(Photo credit: AFP)
French President Emmanuel Macron has said he “will not ask for forgiveness” over his country’s 132-year-long colonization of Algeria and its role in the war of independence, which saw French troops kill approximately 1.5 million Algerians.
“It’s not up to me to ask forgiveness, that’s not what this is about; that word would break all of our ties,” he said in an interview with Le Point magazine published on 11 January.
“The worst thing would be to decide: ‘we apologize and each go our own way,'” Macron said, adding: “Work on memory and history isn’t a settling of all accounts.”
French colonial rule over Algeria started in 1830 with the invasion of Algiers and lasted until the Algerian War of Independence, which began in 1954 and concluded in 1962.

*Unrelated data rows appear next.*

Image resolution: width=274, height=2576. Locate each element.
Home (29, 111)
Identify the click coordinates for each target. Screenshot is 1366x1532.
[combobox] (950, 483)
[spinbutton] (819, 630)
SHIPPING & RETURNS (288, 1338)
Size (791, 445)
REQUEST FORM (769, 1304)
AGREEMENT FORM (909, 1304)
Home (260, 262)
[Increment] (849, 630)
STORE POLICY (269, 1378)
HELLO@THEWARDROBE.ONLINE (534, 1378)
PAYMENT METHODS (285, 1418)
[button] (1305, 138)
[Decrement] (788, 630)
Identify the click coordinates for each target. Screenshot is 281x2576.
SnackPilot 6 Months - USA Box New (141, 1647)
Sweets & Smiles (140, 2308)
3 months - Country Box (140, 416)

The brutality of the war, which included executions and acts of torture against Algerian nationalists, has had a lasting impact on the society of both nations. Rape crimes by French soldiers are also believed to have taken place on a large scale throughout the war for independence.
In 2018, France admitted that it carried out systematic torture in its former colony in an attempt to crack down on the independence movement.
Several years before the start of the war, on 8 May 1945, as many as 45,000 Algerians were slaughtered for demanding independence, marking the most extensive carnage committed by France in a single day.
In 2017, then-presidential candidate Macron dubbed the French occupation of Algeria a “crime against humanity.” However, he has also previously questioned whether Algeria existed as a nation before being colonized by France.
During his comments on Wednesday, the French President expressed hope that his Algerian counterpart Abdelmajid Tebboune “will be able to come to France in 2023” to return Macron’s trip to Algiers last year and continue their “unprecedented work of friendship.”